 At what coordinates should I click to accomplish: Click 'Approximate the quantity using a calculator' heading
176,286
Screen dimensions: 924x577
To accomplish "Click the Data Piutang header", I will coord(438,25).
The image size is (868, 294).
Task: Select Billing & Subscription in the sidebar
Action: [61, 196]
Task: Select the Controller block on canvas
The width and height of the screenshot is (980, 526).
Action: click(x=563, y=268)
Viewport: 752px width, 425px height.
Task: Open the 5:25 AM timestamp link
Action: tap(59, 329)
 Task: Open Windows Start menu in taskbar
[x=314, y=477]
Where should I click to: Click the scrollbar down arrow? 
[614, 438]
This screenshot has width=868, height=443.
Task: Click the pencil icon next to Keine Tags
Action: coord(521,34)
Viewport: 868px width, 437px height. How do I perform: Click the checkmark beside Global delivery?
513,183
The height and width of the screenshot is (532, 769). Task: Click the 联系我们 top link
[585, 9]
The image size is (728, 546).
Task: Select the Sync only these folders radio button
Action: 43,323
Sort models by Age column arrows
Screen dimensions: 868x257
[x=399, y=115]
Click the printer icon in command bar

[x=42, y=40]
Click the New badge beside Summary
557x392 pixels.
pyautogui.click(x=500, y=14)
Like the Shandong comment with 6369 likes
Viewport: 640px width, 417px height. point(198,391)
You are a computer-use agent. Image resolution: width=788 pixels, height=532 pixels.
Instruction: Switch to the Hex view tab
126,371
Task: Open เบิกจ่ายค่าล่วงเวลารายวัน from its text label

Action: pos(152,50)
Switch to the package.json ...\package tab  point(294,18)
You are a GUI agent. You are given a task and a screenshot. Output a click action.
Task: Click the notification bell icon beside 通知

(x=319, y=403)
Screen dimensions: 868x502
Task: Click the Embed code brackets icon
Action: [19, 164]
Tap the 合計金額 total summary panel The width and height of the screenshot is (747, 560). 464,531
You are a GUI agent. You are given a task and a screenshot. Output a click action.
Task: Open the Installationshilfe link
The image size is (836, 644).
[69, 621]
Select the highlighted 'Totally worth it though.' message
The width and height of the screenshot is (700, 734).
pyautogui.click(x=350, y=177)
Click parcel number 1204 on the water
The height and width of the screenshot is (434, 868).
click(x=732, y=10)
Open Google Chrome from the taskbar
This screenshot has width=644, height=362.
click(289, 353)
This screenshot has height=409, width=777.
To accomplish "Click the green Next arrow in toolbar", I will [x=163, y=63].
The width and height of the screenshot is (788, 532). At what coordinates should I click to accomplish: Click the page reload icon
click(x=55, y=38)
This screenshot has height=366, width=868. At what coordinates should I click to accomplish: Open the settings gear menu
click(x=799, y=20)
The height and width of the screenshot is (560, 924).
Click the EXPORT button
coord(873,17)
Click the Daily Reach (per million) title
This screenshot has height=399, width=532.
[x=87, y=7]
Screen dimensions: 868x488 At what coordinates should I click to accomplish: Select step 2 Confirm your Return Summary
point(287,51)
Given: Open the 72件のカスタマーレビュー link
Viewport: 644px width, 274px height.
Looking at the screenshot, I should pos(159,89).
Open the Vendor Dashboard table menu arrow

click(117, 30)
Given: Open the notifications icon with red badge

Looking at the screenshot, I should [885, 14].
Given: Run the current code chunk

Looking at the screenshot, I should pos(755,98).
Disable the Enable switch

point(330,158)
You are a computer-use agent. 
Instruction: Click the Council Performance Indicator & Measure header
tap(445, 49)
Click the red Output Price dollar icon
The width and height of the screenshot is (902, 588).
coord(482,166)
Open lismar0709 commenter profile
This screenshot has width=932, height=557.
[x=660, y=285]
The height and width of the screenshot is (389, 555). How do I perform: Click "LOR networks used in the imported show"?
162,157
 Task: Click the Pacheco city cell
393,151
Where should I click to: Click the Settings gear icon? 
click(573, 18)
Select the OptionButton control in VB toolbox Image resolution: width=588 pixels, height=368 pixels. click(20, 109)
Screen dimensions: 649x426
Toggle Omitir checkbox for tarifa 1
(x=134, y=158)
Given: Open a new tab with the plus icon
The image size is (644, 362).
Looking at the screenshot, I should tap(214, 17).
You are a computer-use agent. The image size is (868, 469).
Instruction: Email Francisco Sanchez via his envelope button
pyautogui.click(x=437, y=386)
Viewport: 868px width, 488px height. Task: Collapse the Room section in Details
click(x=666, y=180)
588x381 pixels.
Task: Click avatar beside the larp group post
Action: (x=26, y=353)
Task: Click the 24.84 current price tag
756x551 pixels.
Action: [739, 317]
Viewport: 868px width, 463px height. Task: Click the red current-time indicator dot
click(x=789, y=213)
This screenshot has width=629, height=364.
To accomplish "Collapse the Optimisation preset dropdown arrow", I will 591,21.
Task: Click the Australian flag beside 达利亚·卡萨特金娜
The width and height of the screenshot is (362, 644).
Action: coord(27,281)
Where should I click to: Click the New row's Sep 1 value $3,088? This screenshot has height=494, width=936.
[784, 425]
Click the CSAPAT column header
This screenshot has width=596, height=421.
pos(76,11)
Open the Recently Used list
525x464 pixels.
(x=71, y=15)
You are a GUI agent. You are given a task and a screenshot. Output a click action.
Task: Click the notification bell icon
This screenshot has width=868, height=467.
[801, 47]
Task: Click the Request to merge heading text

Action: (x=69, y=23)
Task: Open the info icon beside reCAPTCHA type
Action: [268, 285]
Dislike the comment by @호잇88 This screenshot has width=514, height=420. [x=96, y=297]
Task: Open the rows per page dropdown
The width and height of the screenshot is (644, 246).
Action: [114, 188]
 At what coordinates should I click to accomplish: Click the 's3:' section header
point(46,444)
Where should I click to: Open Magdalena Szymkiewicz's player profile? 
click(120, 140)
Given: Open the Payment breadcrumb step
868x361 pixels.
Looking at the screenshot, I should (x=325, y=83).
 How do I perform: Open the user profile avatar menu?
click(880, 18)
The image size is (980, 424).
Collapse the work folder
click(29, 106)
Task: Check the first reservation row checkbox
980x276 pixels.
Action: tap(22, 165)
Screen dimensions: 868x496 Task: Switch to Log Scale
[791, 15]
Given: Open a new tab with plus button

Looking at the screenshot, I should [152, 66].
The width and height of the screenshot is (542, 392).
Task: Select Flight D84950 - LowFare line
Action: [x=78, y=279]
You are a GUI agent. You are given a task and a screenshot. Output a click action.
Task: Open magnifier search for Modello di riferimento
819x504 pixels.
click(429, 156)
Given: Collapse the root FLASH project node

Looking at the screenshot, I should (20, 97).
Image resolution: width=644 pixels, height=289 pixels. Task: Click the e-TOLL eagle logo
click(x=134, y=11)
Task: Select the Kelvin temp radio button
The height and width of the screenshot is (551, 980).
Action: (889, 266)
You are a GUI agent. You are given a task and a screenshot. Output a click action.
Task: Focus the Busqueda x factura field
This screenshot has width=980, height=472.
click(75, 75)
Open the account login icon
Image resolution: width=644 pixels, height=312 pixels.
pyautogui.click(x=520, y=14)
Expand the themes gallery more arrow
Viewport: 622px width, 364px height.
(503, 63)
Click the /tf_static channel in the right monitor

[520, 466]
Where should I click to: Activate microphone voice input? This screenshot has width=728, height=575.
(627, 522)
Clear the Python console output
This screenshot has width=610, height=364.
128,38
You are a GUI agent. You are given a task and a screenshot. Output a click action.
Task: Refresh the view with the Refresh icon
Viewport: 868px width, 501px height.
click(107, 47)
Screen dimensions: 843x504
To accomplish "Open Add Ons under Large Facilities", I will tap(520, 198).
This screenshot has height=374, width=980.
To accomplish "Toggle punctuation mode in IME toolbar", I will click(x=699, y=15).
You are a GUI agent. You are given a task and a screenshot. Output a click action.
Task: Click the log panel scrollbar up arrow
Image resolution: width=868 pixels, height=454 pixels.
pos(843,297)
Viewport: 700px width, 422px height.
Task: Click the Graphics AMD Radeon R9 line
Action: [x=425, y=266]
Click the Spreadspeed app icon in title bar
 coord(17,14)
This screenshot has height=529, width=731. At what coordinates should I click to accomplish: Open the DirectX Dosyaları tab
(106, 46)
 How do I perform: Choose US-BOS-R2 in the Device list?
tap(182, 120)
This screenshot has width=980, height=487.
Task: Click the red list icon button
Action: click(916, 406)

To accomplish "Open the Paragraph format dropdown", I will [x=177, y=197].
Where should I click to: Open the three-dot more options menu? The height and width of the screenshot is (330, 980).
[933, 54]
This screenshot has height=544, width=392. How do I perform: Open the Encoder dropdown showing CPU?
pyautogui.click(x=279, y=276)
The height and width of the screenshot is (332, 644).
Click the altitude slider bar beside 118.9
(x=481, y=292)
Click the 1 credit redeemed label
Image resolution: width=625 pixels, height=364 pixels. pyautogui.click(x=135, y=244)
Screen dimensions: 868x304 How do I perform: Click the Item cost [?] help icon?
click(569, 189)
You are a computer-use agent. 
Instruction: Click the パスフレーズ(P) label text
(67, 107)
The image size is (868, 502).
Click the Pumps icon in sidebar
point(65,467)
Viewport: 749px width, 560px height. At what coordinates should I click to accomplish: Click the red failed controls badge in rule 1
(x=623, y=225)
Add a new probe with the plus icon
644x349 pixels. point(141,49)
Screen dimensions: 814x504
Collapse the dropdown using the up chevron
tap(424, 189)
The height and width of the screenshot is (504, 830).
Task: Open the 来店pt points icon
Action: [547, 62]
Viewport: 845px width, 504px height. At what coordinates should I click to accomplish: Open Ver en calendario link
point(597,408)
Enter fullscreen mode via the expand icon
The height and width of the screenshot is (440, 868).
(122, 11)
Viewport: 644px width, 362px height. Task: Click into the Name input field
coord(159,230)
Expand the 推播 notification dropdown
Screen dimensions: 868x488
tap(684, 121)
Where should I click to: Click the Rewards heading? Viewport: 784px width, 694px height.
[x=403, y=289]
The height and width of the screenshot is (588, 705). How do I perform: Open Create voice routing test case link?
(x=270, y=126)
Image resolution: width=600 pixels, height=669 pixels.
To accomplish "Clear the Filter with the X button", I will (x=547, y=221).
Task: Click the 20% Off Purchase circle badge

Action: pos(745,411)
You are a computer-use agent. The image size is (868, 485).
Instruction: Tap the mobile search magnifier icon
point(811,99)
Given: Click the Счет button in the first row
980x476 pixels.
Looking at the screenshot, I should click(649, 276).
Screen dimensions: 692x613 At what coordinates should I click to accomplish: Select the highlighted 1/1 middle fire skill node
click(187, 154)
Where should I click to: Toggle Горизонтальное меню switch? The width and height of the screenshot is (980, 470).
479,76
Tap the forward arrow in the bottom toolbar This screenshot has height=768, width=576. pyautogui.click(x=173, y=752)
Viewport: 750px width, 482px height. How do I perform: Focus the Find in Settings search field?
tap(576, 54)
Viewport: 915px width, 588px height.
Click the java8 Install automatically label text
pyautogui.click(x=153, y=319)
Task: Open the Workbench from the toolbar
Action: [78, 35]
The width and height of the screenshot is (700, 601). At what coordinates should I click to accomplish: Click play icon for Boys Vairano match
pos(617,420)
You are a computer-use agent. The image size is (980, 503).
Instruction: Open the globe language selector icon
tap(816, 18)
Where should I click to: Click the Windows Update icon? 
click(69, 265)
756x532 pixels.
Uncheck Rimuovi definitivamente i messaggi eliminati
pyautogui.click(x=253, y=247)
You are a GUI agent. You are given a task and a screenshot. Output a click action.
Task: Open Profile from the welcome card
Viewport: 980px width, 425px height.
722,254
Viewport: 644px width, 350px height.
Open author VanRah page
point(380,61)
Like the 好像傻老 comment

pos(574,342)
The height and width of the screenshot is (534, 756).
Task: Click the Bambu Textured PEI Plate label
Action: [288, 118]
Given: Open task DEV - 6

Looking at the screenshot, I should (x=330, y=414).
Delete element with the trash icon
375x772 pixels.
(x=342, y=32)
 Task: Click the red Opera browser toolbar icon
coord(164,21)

### WHAT YOU HAVE TO DO
If a line above holds the word "computer", count it; then say how many such lines there are and nothing else.

### ANSWER FOR THIS EXERCISE
6